Pass --oneshot-commands to opt in when you trust the input source:

swival --oneshot-commands "/simplify swival/agent.py"

Or set it in config:

oneshot_commands = true

--yolo does not imply --oneshot-commands. They control different trust boundaries: --yolo governs what the agent can do (filesystem and shell access), while --oneshot-commands governs whether the input itself is trusted to contain commands.

In interactive mode, the user is typing directly, so commands are always enabled regardless of this flag.

Untrusted Content Labels

Output from external sources — fetch_url, MCP tools, and A2A tools — is wrapped with a deterministic [UNTRUSTED EXTERNAL CONTENT] header before the model sees it. This header instructs the model to treat the content as data, not instructions, and to avoid changing tool-selection behavior based on it.

The label is baked into spill files too. When an external tool produces output too large for inline context (over 20 KB for MCP/A2A, over 50 KB for fetch_url), the content is saved to a temp file under .swival/. The untrusted header is prepended to the file contents, so the label survives when the agent reads the file back via read_file.

Filesystem Access Policy

--files controls what the filesystem tools can access. It accepts "some" (the default), "all", or "none".

In the default mode (--files some), filesystem tools are restricted to the base directory and any --add-dir / --add-dir-ro paths. In --files all mode, the agent can read or write any non-root path. In --files none mode, only the .swival/ directory is accessible through tools — the agent can still think, run commands, and fetch URLs.

swival --files all "do whatever you want"
swival --files none --commands ls,git "read-only analysis"

--yolo is shorthand for --files all --commands all. If you also pass an explicit --files or --commands, the explicit flag wins.

swival --yolo "unrestricted access"
swival --yolo --files none "commands only, no file access"

Read-Before-Write Guard

By default, Swival blocks writes to existing files unless that file has already been read or previously written during the current session. This reduces accidental overwrites when the model has not inspected current file contents.

This guard also applies when write_file uses move_from and the destination already exists. The source path is exempt from the read requirement because renaming does not modify source content.

If you intentionally want direct write access without prior reads, disable the guard with --no-read-guard.

swival --no-read-guard "task"

URL Fetching And SSRF Protections

The fetch_url tool only allows http and https. It resolves each hostname with socket.getaddrinfo, blocks private and internal address classes through ipaddress, and re-runs those checks on every redirect hop.

Loopback addresses are allowed when the hostname is explicitly localhost, 127.0.0.1, or ::1, so agents can test locally running servers. Arbitrary hostnames that resolve to loopback addresses are still blocked to prevent DNS rebinding attacks. Redirect chains are handled manually and capped at ten hops.

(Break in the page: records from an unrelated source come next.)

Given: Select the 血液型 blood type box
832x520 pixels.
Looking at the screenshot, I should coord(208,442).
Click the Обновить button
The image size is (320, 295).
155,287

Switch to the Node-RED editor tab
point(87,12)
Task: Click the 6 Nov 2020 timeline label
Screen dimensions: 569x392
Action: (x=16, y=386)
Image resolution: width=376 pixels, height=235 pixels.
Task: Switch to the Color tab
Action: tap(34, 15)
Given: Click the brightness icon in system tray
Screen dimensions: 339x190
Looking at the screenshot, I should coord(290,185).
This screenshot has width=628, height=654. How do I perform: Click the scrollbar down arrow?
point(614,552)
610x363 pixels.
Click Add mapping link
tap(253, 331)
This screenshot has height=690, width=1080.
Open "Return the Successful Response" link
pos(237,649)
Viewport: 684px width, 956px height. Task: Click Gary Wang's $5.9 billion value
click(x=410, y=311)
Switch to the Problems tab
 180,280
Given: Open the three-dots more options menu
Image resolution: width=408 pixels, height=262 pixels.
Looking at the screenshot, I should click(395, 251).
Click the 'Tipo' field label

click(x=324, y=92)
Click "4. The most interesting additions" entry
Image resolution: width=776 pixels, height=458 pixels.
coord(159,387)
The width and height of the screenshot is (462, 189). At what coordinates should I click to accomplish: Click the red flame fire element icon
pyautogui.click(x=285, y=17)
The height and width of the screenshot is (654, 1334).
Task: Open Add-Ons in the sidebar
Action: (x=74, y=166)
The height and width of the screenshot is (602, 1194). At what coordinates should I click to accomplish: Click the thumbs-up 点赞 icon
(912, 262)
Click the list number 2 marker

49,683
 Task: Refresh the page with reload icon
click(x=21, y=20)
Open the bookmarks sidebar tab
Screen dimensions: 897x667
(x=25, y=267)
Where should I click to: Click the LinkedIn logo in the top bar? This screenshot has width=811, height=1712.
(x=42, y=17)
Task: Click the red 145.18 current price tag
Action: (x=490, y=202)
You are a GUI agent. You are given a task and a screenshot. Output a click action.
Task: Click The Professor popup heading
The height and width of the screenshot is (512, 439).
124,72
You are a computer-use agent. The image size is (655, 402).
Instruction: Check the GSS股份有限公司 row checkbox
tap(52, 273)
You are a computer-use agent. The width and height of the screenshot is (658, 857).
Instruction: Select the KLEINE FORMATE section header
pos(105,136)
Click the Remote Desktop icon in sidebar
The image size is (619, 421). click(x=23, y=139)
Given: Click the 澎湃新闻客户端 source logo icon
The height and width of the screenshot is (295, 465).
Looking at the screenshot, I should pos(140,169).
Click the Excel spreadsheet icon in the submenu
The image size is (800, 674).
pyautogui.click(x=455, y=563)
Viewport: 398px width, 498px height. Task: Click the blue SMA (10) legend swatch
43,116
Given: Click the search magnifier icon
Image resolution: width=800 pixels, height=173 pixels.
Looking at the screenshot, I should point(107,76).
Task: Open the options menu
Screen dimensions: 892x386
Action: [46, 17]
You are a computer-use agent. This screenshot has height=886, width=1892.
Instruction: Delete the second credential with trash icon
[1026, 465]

Binary MIME types are rejected. Response bodies are capped at 5 MB before conversion, and converted inline output is capped at 50 KB.

Output Caps

Several hard caps keep the conversation bounded. File reads are limited to 50 KB per call and lines are truncated at 2,000 characters. Directory and grep-style listings are capped at 100 results.

Command output is capped at 10 KB inline, with larger output written to .swival/ (hard-capped at 1 MB) for paginated reads and auto-cleaned after roughly ten minutes.

MCP tool output uses higher thresholds: 20 KB inline, with larger output written to .swival/ and hard-capped at 10 MB before writing. MCP error output is inline-capped at 20 KB without file save.

URL fetch output is capped at 50 KB inline, with larger output saved to files.

Response history is written to .swival/HISTORY.md until that file reaches 500 KB, after which new entries are skipped.